States of energy excess are associated with hyperleptinemia, but the hypothalamus is resistant or tolerant to the effects of increased leptin (dashed line). Energy deficiency results in hypoleptinemia. As a result, a complex neural circuit comprising orexigenic and anorexigenic signals is activated to increase food intake (220). In response to decreased leptin levels, there is increased expression of orexigenic neuropeptides AgRP and NPY in the ARC (59) and orexin and MCH in the LHA. Furthermore, there is decreased expression of anorexigenic neuropeptides POMC and CART in the ARC (59) and BDNF in the VMH. In addition to neurons that project from the LHA to the VTA, leptin also acts at the VTA of the mesolimbic dopamine system to regulate motivation for and reward of feeding. Leptin activation of the NTS of the brain stem also contributes to satiety. In addition, leptin has direct and/or downstream effects on the PVN and PO that are important for neuroendocrine responses to energy deprivation, including reducing reproductive and thyroid hormones. For the sake of comparison, leptin acts only indirectly on the GnRH-secreting neurons in the hypothalamus, and it can act directly and indirectly on TRH-secreting neurons (220). The effect of leptin on cortisol levels during starvation differs in mice and humans. Unlike in normal mice (102), leptin administration does not reverse the elevated adrenocorticotropin levels associated with starvation in humans (37). The mechanism of leptin's effect on the growth hormone axis is unclear. Dashed arrows indicate how leptin directly and indirectly influences metabolism and insulin resistance.
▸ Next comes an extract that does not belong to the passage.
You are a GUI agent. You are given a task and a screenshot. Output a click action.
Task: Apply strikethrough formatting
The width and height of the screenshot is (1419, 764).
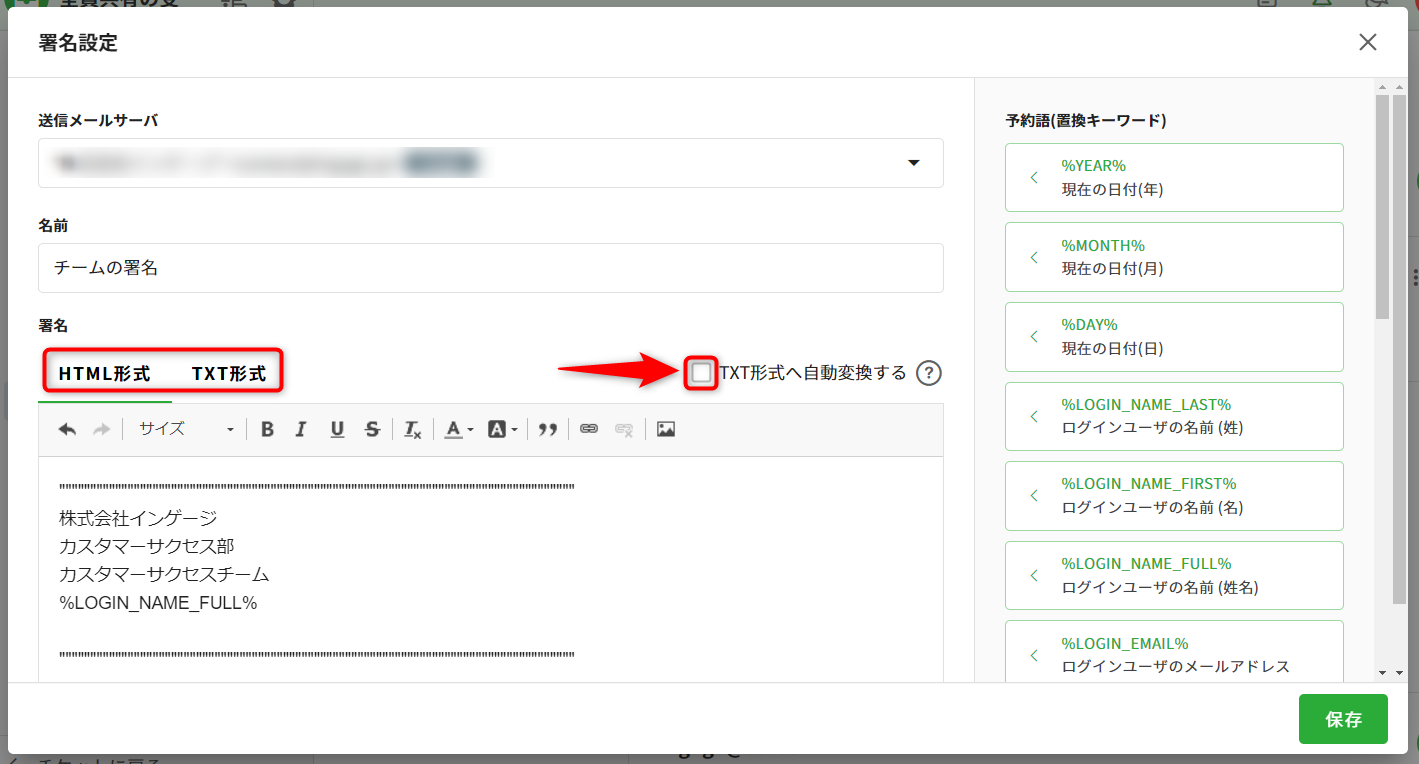[x=372, y=429]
AgRP, agouti-related protein; ARC, arcuate nucleus; BDNF, brain-derived neurotropic factor; CART, cocaine- and amphetamine-regulated transcript; CRH, corticotropin-releasing hormone; GnRH, gonadotropin-releasing hormone; IGF-I, insulin-like growth factor I; LHA, lateral hypothalamic area; MCH, melanin-concentrating hormone; NPY, neuropeptide Y; NTS, nucleus of the solitary tract; PO, preoptic area; POMC, proopiomelanocortin; PVN, paraventricular nucleus; TRH, thyrotropin-releasing hormone; VMH, ventromedial hypothalamic nucleus; VTA, ventral tegmental area.